WHAT IS REQUIRED: Below is a block of records; please copy all of them exactly.

EXERCISE INPUTS:

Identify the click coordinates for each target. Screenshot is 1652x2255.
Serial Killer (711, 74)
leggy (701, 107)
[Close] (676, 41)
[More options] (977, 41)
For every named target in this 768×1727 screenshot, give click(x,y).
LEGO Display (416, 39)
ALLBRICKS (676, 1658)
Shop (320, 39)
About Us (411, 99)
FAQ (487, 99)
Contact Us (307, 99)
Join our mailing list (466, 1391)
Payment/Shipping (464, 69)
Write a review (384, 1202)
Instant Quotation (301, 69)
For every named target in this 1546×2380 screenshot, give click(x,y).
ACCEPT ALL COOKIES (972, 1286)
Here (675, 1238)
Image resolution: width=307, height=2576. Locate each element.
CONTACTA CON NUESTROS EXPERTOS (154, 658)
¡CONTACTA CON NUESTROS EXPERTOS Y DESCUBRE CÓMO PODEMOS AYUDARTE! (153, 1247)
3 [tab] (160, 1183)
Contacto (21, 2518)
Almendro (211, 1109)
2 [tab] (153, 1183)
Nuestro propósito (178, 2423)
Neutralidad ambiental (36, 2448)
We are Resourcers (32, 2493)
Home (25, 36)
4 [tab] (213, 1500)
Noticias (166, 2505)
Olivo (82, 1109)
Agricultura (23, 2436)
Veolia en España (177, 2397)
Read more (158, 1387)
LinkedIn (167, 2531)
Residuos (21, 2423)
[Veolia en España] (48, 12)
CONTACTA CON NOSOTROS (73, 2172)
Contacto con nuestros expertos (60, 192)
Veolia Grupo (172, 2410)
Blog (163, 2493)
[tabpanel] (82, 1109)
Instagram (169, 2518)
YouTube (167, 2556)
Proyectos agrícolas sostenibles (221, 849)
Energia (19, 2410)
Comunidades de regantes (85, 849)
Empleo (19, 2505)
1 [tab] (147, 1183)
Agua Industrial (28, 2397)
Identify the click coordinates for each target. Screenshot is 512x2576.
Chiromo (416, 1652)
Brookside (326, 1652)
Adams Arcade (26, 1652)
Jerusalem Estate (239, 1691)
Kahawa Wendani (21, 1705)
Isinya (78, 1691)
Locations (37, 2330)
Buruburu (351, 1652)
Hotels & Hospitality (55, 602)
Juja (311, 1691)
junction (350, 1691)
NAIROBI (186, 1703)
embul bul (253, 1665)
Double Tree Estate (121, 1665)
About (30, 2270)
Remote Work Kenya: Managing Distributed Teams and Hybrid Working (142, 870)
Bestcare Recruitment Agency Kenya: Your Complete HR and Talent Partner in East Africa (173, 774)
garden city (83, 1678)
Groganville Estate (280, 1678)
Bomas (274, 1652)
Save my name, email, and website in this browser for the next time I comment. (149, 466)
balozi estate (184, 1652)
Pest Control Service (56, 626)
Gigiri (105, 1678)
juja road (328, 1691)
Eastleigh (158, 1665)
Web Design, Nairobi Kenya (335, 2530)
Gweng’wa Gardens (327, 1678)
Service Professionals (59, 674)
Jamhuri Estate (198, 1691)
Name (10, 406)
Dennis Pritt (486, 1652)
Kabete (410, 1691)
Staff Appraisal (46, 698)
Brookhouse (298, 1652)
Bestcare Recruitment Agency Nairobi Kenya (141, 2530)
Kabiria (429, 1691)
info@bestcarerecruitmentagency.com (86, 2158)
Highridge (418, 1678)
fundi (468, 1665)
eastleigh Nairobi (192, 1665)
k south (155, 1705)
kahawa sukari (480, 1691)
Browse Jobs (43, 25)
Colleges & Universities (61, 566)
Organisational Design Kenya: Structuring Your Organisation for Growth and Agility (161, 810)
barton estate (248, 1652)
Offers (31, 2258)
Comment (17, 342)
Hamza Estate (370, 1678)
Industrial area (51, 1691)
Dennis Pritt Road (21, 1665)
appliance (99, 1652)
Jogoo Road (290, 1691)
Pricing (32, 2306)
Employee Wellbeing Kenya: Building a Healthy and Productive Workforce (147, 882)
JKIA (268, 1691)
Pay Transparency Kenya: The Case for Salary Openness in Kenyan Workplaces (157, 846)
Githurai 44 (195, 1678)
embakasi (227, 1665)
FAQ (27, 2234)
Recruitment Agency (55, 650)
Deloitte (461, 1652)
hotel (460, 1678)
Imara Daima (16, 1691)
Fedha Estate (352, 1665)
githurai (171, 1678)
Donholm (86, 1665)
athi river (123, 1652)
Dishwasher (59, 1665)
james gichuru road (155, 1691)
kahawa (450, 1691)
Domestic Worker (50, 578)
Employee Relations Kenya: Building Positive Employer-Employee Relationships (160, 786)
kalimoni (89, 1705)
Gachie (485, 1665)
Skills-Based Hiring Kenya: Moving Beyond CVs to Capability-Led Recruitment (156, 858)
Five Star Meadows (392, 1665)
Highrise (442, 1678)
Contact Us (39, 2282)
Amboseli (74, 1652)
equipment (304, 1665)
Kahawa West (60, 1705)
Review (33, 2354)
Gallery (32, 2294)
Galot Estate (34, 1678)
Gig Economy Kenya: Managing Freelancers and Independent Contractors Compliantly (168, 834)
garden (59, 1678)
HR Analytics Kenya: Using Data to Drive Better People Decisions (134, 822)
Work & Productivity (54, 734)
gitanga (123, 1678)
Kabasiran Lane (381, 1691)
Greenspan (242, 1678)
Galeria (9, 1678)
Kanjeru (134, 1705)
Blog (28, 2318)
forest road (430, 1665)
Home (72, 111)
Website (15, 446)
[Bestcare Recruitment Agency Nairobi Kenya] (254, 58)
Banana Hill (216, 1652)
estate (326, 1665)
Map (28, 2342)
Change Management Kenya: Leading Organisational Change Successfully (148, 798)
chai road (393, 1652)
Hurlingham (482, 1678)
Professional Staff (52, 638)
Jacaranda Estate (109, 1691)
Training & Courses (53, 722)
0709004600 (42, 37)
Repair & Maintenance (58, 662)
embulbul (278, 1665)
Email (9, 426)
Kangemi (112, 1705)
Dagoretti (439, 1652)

EXERCISE ANSWER:
Identify the click coordinates for each target. Screenshot is 1652x2255.
Serial Killer (711, 74)
leggy (701, 107)
[Close] (676, 41)
[More options] (977, 41)
For every named target in this 768×1727 screenshot, give click(x,y).
LEGO Display (416, 39)
ALLBRICKS (676, 1658)
Shop (320, 39)
About Us (411, 99)
FAQ (487, 99)
Contact Us (307, 99)
Join our mailing list (466, 1391)
Payment/Shipping (464, 69)
Write a review (384, 1202)
Instant Quotation (301, 69)
For every named target in this 1546×2380 screenshot, give click(x,y).
ACCEPT ALL COOKIES (972, 1286)
Here (675, 1238)
Image resolution: width=307, height=2576. Locate each element.
CONTACTA CON NUESTROS EXPERTOS (154, 658)
¡CONTACTA CON NUESTROS EXPERTOS Y DESCUBRE CÓMO PODEMOS AYUDARTE! (153, 1247)
3 [tab] (160, 1183)
Contacto (21, 2518)
Almendro (211, 1109)
2 [tab] (153, 1183)
Nuestro propósito (178, 2423)
Neutralidad ambiental (36, 2448)
We are Resourcers (32, 2493)
Home (25, 36)
4 [tab] (213, 1500)
Noticias (166, 2505)
Olivo (82, 1109)
Agricultura (23, 2436)
Veolia en España (177, 2397)
Read more (158, 1387)
LinkedIn (167, 2531)
Residuos (21, 2423)
[Veolia en España] (48, 12)
CONTACTA CON NOSOTROS (73, 2172)
Contacto con nuestros expertos (60, 192)
Veolia Grupo (172, 2410)
Blog (163, 2493)
[tabpanel] (82, 1109)
Instagram (169, 2518)
YouTube (167, 2556)
Proyectos agrícolas sostenibles (221, 849)
Energia (19, 2410)
Comunidades de regantes (85, 849)
Empleo (19, 2505)
1 [tab] (147, 1183)
Agua Industrial (28, 2397)
Identify the click coordinates for each target. Screenshot is 512x2576.
Chiromo (416, 1652)
Brookside (326, 1652)
Adams Arcade (26, 1652)
Jerusalem Estate (239, 1691)
Kahawa Wendani (21, 1705)
Isinya (78, 1691)
Locations (37, 2330)
Buruburu (351, 1652)
Hotels & Hospitality (55, 602)
Juja (311, 1691)
junction (350, 1691)
NAIROBI (186, 1703)
embul bul (253, 1665)
Double Tree Estate (121, 1665)
About (30, 2270)
Remote Work Kenya: Managing Distributed Teams and Hybrid Working (142, 870)
Bestcare Recruitment Agency Kenya: Your Complete HR and Talent Partner in East Africa (173, 774)
garden city (83, 1678)
Groganville Estate (280, 1678)
Bomas (274, 1652)
Save my name, email, and website in this browser for the next time I comment. (149, 466)
balozi estate (184, 1652)
Pest Control Service (56, 626)
Gigiri (105, 1678)
juja road (328, 1691)
Eastleigh (158, 1665)
Web Design, Nairobi Kenya (335, 2530)
Gweng’wa Gardens (327, 1678)
Service Professionals (59, 674)
Jamhuri Estate (198, 1691)
Name (10, 406)
Dennis Pritt (486, 1652)
Kabete (410, 1691)
Staff Appraisal (46, 698)
Brookhouse (298, 1652)
Bestcare Recruitment Agency Nairobi Kenya (141, 2530)
Kabiria (429, 1691)
info@bestcarerecruitmentagency.com (86, 2158)
Highridge (418, 1678)
fundi (468, 1665)
eastleigh Nairobi (192, 1665)
k south (155, 1705)
kahawa sukari (480, 1691)
Browse Jobs (43, 25)
Colleges & Universities (61, 566)
Organisational Design Kenya: Structuring Your Organisation for Growth and Agility (161, 810)
barton estate (248, 1652)
Offers (31, 2258)
Comment (17, 342)
Hamza Estate (370, 1678)
Industrial area (51, 1691)
Dennis Pritt Road (21, 1665)
appliance (99, 1652)
Jogoo Road (290, 1691)
Pricing (32, 2306)
Employee Wellbeing Kenya: Building a Healthy and Productive Workforce (147, 882)
JKIA (268, 1691)
Pay Transparency Kenya: The Case for Salary Openness in Kenyan Workplaces (157, 846)
Githurai 44 (195, 1678)
embakasi (227, 1665)
FAQ (27, 2234)
Recruitment Agency (55, 650)
Deloitte (461, 1652)
hotel (460, 1678)
Imara Daima (16, 1691)
Fedha Estate (352, 1665)
githurai (171, 1678)
Donholm (86, 1665)
athi river (123, 1652)
Dishwasher (59, 1665)
james gichuru road (155, 1691)
kahawa (450, 1691)
Domestic Worker (50, 578)
Employee Relations Kenya: Building Positive Employer-Employee Relationships (160, 786)
kalimoni (89, 1705)
Gachie (485, 1665)
Skills-Based Hiring Kenya: Moving Beyond CVs to Capability-Led Recruitment (156, 858)
Five Star Meadows (392, 1665)
Highrise (442, 1678)
Contact Us (39, 2282)
Amboseli (74, 1652)
equipment (304, 1665)
Kahawa West (60, 1705)
Review (33, 2354)
Gallery (32, 2294)
Galot Estate (34, 1678)
Gig Economy Kenya: Managing Freelancers and Independent Contractors Compliantly (168, 834)
garden (59, 1678)
HR Analytics Kenya: Using Data to Drive Better People Decisions (134, 822)
Work & Productivity (54, 734)
gitanga (123, 1678)
Kabasiran Lane (381, 1691)
Greenspan (242, 1678)
Galeria (9, 1678)
Kanjeru (134, 1705)
Blog (28, 2318)
forest road (430, 1665)
Home (72, 111)
Website (15, 446)
[Bestcare Recruitment Agency Nairobi Kenya] (254, 58)
Banana Hill (216, 1652)
estate (326, 1665)
Map (28, 2342)
Change Management Kenya: Leading Organisational Change Successfully (148, 798)
chai road (393, 1652)
Hurlingham (482, 1678)
Professional Staff (52, 638)
Jacaranda Estate (109, 1691)
Training & Courses (53, 722)
0709004600 (42, 37)
Repair & Maintenance (58, 662)
embulbul (278, 1665)
Email (9, 426)
Kangemi (112, 1705)
Dagoretti (439, 1652)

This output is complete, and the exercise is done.